Main Advantages of Using Pulleys Over Dumbbells

(1) The direction of resistance corresponds more closely to the deltoid’s work: Pulleys were invented to guide resistance in a more appropriate manner for certain muscles such as the deltoids. With a dumbbell, the resistance pushes blindly downward. To work the side of the shoulder more effectively, the resistance should come from the side rather than from below.

The ideal scenario is to have a pulley where you can adjust the height. In this case, put the pulley a little above your knee so that the resistance provided by the cable comes well within the shoulder’s pulling axis.
When the pulley is close to the ground, the resistance does not come from the side, which reduces the work of the deltoid. As a result, the improvement over dumbbells is not overwhelming.

(2) The supraspinatus is recruited less: Because the resistance is coming from the side, the supraspinatus works less than it does with dumbbells. This means that the supraspinatus will not get as big, and this reduces the risk of rubbing (and tearing).

(3) The range of motion is increased: Because a pulley placed at mid-level height provides the proper direction for resistance, your right arm can go very far to the left and vice versa. You gain almost 45 degrees in your range of motion compared to when using dumbbells. This prestretch accentuates the recruitment of the most posterior part of the lateral deltoid.

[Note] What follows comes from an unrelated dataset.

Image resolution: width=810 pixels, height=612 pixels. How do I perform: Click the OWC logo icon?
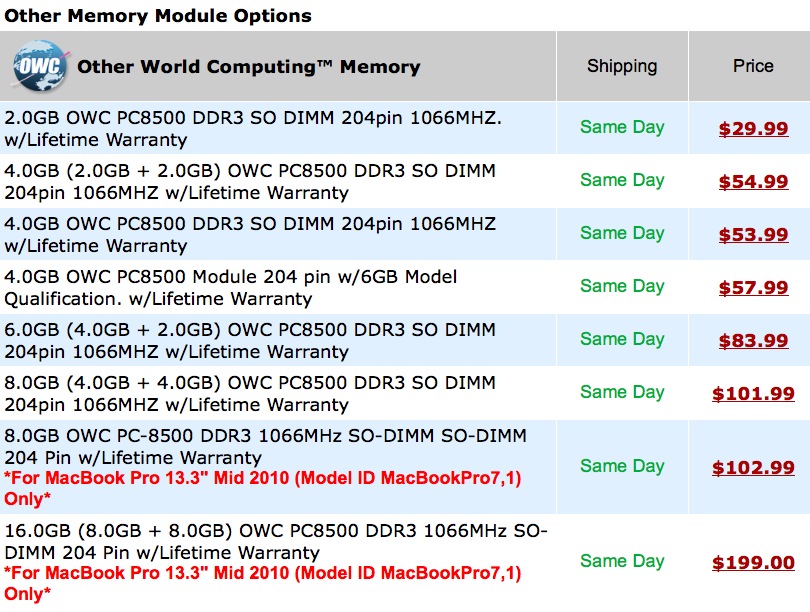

(4) Resistance varies in a positive way: The end of the movement is much easier because the cable moves but the weight barely moves at all. This is better than resistance that increases as the muscle contracts, which is the type you get with dumbbells.

Closing Thoughts

We strongly advise you to use pulleys in order to perform lateral raises. Pulleys have many advantages over dumbbells.